The exact location of the Anglo-Saxon monastery on Lindisfarne has remained a mystery ever since it was destroyed by the Vikings. That is, until now…
We’ve kept you hanging for a week, but now we can FINALLY reveal one of our star finds that strongly suggests that we’ve found what we’ve been looking for!
Trench 2 in Sanctuary Close has been turning up some very curious finds. Mid-way through week one we started to find fragments of human bone scattered amongst the rubble, and as the week progressed, more and more started to appear – some potentially still part of in situ burials.
On Sunday morning things started to get a whole lot more exciting. Venturer John, clearing rubble from the eastern edge of the trench, pulled a stone from the ground that had our expert David Petts literally jumping with joy!

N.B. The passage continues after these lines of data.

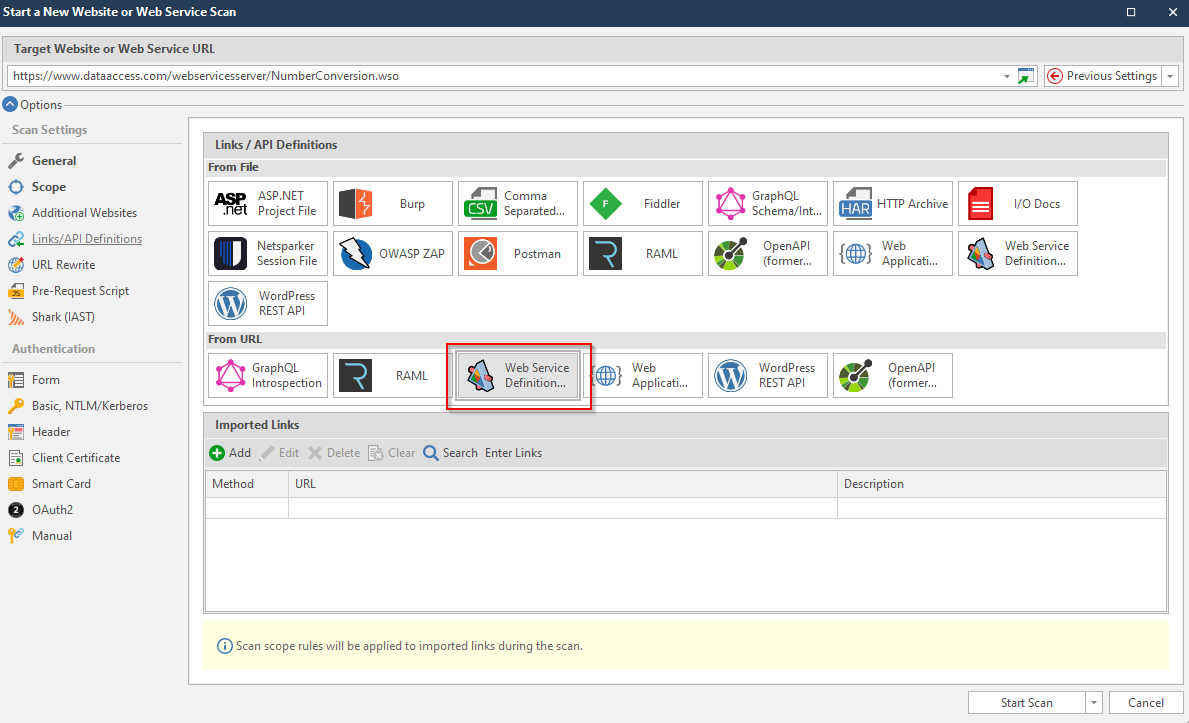Switch to the Scope settings section
Viewport: 1189px width, 723px height.
click(44, 186)
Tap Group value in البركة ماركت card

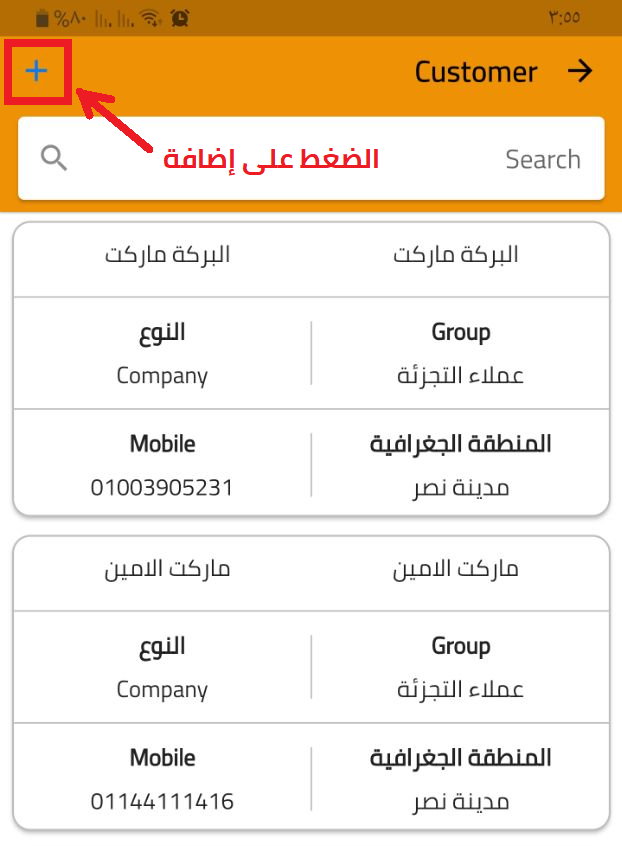point(461,376)
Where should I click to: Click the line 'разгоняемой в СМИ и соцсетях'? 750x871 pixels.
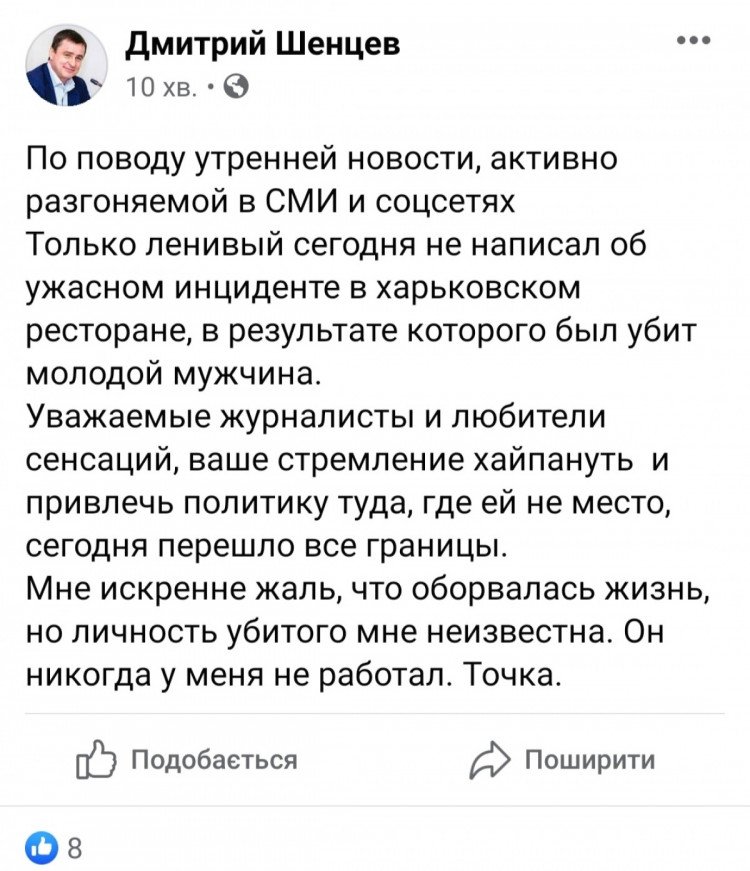pyautogui.click(x=271, y=203)
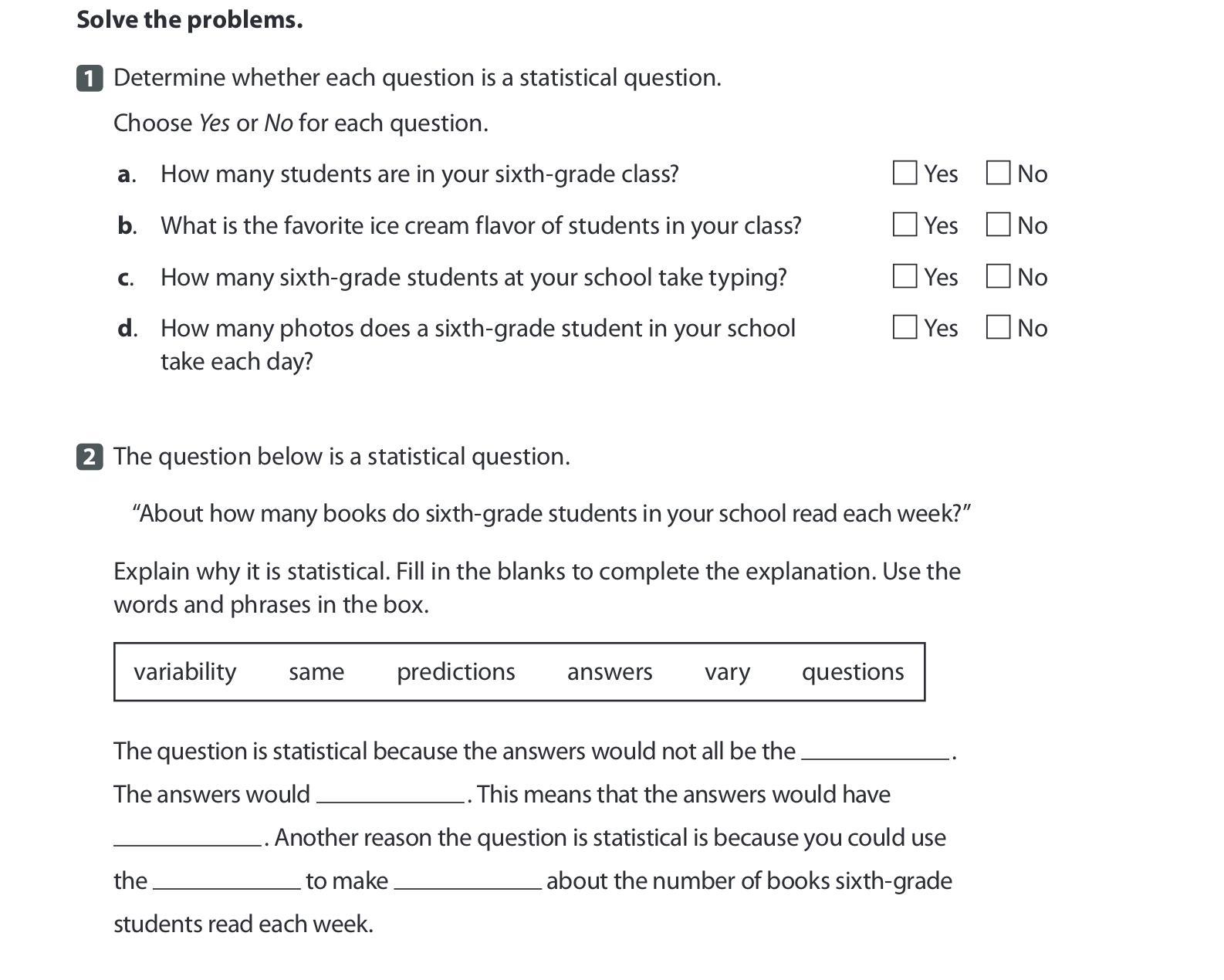The width and height of the screenshot is (1224, 980).
Task: Tick Yes for the photos question
Action: (x=904, y=327)
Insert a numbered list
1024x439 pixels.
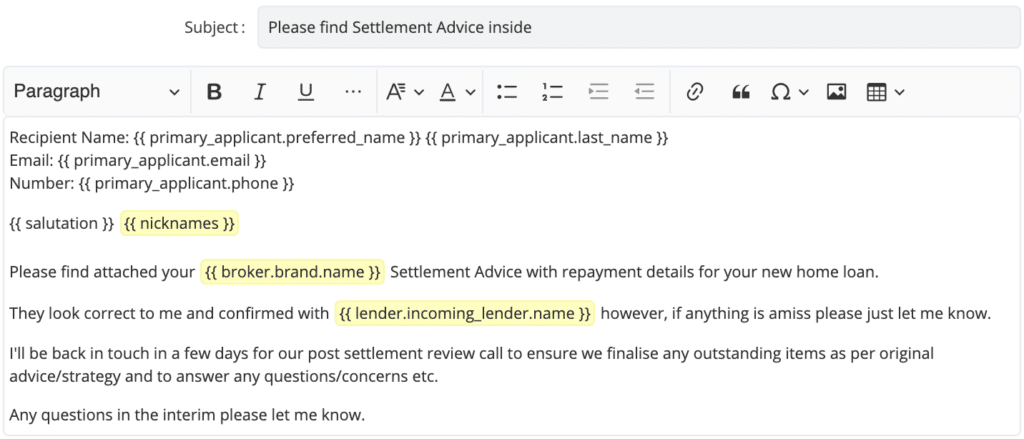point(552,92)
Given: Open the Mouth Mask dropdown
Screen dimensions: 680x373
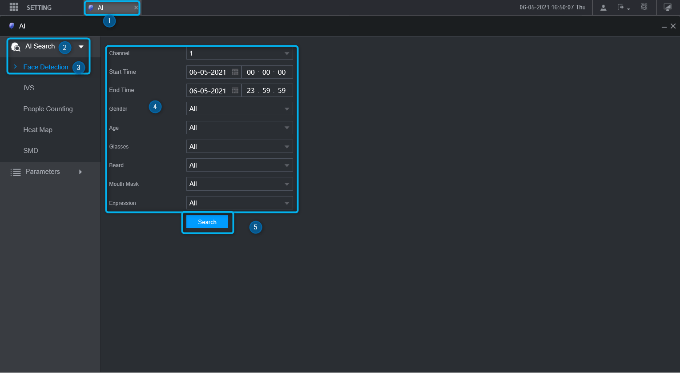Looking at the screenshot, I should pyautogui.click(x=239, y=184).
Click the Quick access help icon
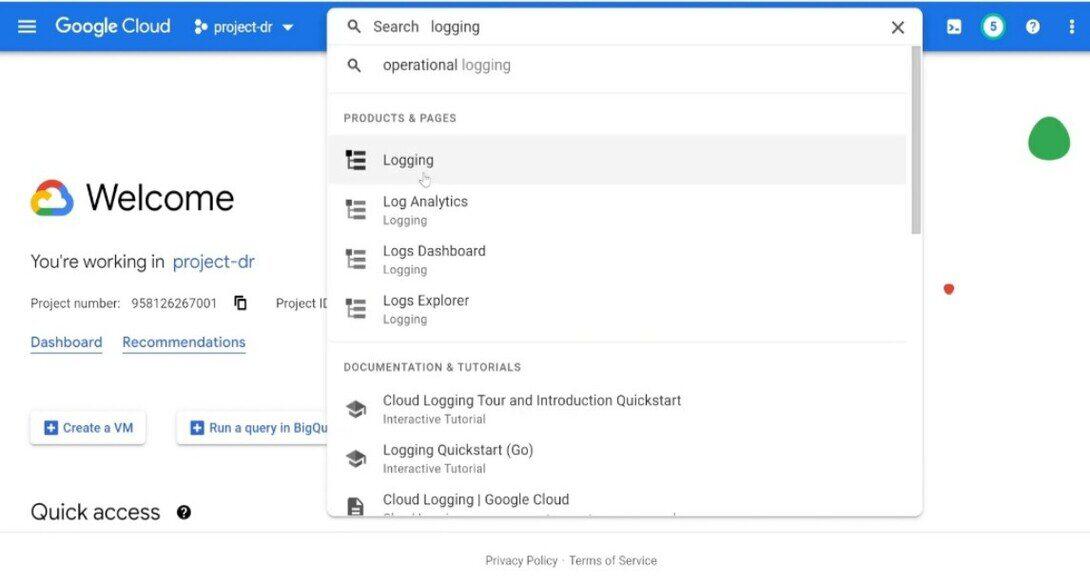 point(184,512)
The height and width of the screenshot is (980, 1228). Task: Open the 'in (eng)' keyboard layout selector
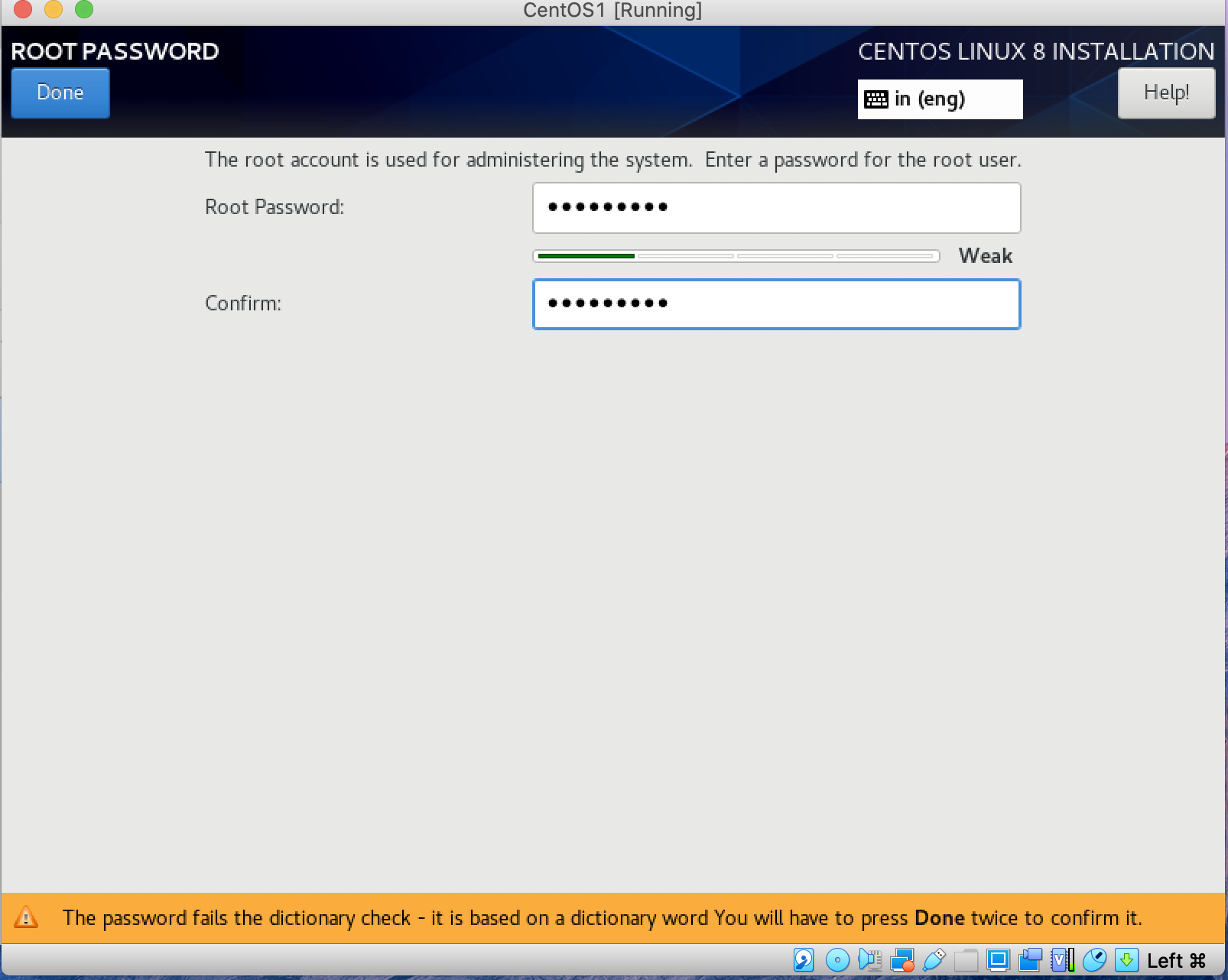(x=940, y=99)
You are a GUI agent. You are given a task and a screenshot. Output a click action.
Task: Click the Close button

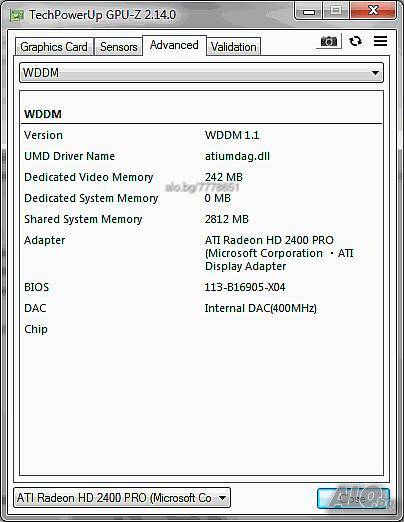click(353, 498)
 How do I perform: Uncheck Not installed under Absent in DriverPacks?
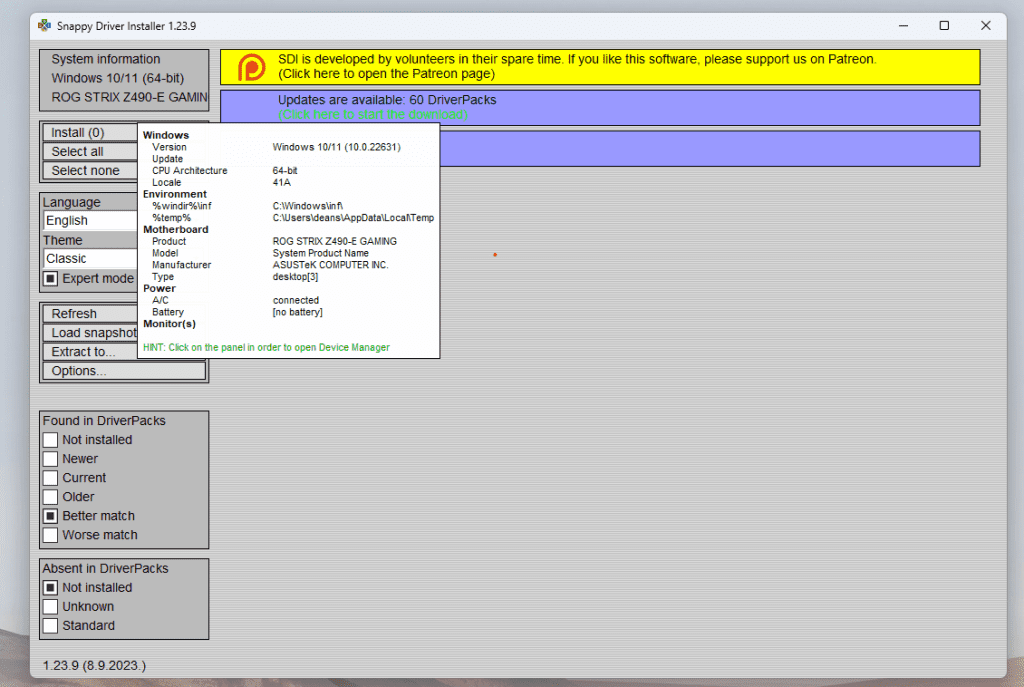click(50, 588)
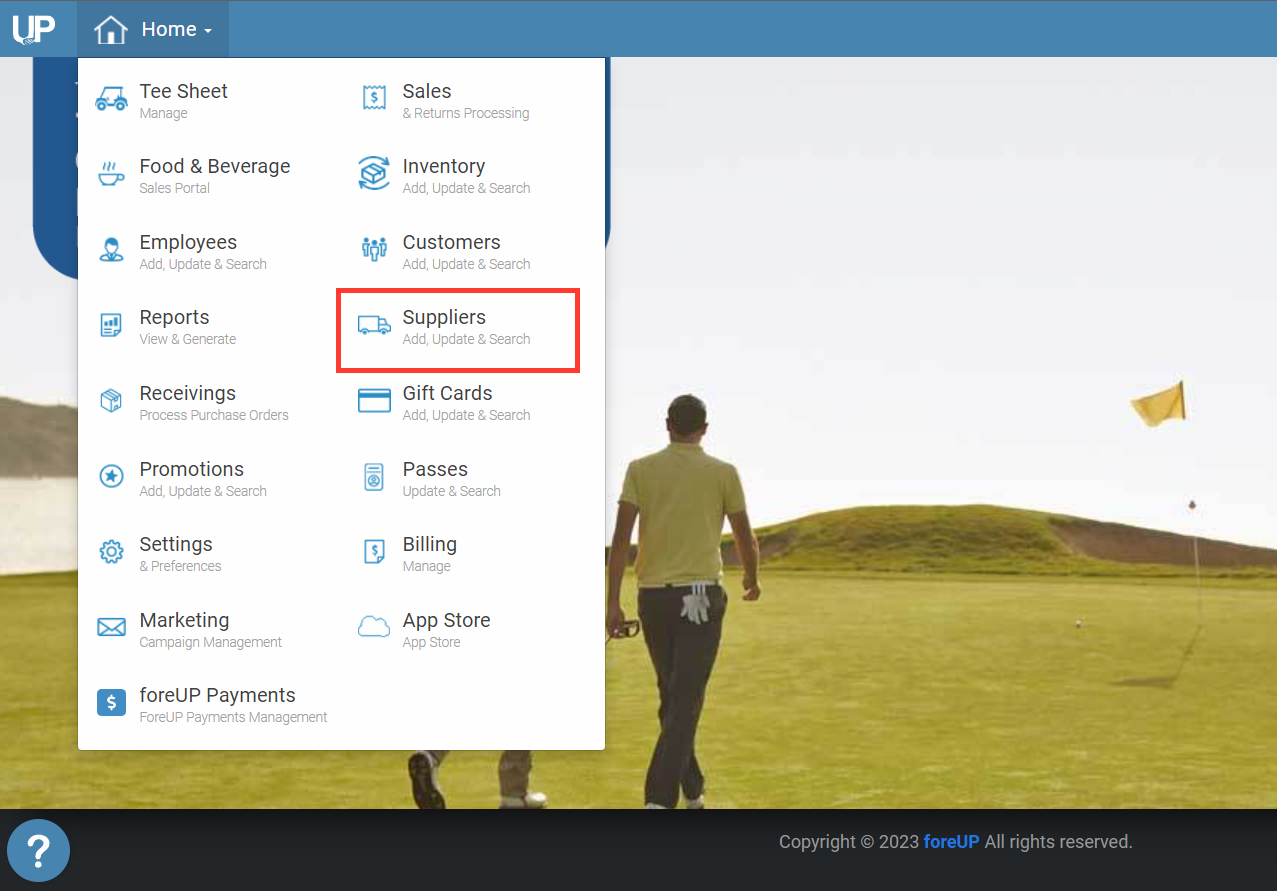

Incredibly, he had found a fragment of an Anglo-Saxon burial marker, commonly known as a Name Stone. Dating to the mid 7th to 8th century, it places it firmly in the period of Lindisfarne’s first monastery.
The stone is typical of a small group of markers found exclusively on Lindisfarne, with a very small amount of similar types found near Hartlepool. What’s more exciting is that only 13 of these have been found previously on the island, making our find especially important.
Intricately carved with parts of a cross and an inscription, the cross terminals end in small simple circles with a very elegant ‘B’ and possible ‘A’ clearly visible on either side of the top arm of the cross. Below these a name that looks to end in ‘FRITH’, a common element of Anglo-Saxon names, has been carved. The sunken central cavity between the cross-arms might possibly have held a relic or a jewel.
In its complete form it would have been more or less oblong in shape, standing a foot or so above the ground.
The stone’s presence amongst the rubble structures and human burials strongly suggests that we’ve found part of the monastic complex we’ve been looking for! Amazingly, a few days later ANOTHER fragmented grave marker was also found, this time carved with two small crosslets flanking the shaft of a larger central cross.
The excitement on site for the past week has been tremendous. These two small stones represent the best tangible evidence to date for the location of the earlyMedieval monastery, making their discovery one of huge importance.
We couldn’t have asked for anything better!